Antes de la ciudad, hubo un paisaje. Antes del concreto, hubo una sabana húmeda y fértil. Y antes de nosotros, estuvieron ellos: los restos del Abra, hallados en Zipaquirá, los más antiguos de Colombia. Hace más de 12.000 años ya caminaban por aquí seres humanos, recolectores y cazadores que aprendieron a vivir con el páramo, con el frío, con las lluvias que nunca se deciden del todo. Cuando celebramos el cumpleaños de Bogotá, en realidad celebramos una cadena larga e interrumpida de presencias humanas. Es un error pensar que todo comenzó con la fundación. El acto de Gonzalo Jiménez de Quesada (que algunos dicen fue un judio sefardie extraviado), fue apenas una interrupción en una historia mucho más antigua.
Es irónico que cada 6 y 7 de agosto se superpongan la fundación de la ciudad y la Batalla de Boyacá. La primera representa el comienzo del poder colonial español en estas tierras; la segunda, el principio de su final. En esa contradicción hay algo profundamente bogotano: somos una ciudad construida sobre capas de contradicción, sobre memorias en conflicto. Una ciudad fundada por un conquistador y libertada por campesinos, por llaneros, por mulatos que probablemente nunca habían pisado la Plaza de Bolívar, pero también por los hijos mestizos de esos españoles, mamados de pagar impuestos injustos. Quizá por eso Bogotá nunca ha terminado de saberse su propio cuento (y nos sigue emputando pagar demasiados impuestos).
========================================
== Completa lo siguiente ==
1) Repite tal cual el pasaje del fragmento sobre Bogotá desde "Antes de la" hasta "mucho más antigua.".
2) Según el fragmento sobre Bogotá, ¿dónde se hallaron los restos del Abra?
El material es independiente del fragmento sobre Bogotá.

== Material proporcionado ==
========================================
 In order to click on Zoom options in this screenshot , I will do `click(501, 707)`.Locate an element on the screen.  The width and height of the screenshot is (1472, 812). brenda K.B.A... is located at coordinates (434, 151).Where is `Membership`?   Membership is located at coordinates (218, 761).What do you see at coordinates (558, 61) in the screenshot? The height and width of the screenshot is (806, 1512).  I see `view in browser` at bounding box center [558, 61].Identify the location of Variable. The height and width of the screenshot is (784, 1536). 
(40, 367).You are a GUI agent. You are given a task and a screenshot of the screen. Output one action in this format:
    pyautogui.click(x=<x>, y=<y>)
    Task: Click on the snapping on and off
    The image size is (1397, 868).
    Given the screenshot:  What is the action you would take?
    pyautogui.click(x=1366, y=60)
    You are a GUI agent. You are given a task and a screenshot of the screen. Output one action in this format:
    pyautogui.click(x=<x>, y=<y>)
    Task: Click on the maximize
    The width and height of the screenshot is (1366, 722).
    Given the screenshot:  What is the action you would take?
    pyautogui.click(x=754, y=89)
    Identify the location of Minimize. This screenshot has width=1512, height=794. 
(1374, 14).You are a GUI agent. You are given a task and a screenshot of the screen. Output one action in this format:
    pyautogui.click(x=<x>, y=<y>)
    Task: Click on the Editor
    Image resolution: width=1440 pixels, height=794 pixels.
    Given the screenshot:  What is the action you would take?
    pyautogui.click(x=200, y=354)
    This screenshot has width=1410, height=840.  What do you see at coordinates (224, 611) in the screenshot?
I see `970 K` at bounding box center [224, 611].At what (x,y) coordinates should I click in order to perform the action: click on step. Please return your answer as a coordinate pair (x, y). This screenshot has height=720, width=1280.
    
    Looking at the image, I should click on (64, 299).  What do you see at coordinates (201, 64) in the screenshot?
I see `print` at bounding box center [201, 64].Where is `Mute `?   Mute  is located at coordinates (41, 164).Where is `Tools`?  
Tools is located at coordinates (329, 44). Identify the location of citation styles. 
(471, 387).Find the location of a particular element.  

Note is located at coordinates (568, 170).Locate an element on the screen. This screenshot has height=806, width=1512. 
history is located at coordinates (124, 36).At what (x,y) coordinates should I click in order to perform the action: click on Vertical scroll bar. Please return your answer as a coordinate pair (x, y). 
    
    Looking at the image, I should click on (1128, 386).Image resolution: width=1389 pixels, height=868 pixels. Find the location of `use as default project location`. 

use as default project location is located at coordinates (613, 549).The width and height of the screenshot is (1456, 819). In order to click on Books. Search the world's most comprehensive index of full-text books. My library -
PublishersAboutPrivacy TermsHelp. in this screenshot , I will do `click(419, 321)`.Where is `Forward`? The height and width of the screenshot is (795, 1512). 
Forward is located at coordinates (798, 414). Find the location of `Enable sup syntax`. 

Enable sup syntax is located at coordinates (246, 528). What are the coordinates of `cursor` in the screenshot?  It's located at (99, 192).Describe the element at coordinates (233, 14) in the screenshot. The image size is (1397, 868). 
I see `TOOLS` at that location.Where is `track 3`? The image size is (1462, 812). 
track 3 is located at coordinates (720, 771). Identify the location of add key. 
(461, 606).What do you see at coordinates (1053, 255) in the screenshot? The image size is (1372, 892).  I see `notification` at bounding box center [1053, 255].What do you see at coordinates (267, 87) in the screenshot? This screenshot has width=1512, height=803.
========================================
== Respuestas por tarea ==
1)
Antes de la ciudad, hubo un paisaje. Antes del concreto, hubo una sabana húmeda y fértil. Y antes de nosotros, estuvieron ellos: los restos del Abra, hallados en Zipaquirá, los más antiguos de Colombia. Hace más de 12.000 años ya caminaban por aquí seres humanos, recolectores y cazadores que aprendieron a vivir con el páramo, con el frío, con las lluvias que nunca se deciden del todo. Cuando celebramos el cumpleaños de Bogotá, en realidad celebramos una cadena larga e interrumpida de presencias humanas. Es un error pensar que todo comenzó con la fundación. El acto de Gonzalo Jiménez de Quesada (que algunos dicen fue un judio sefardie extraviado), fue apenas una interrupción en una historia mucho más antigua.

2) En Zipaquirá.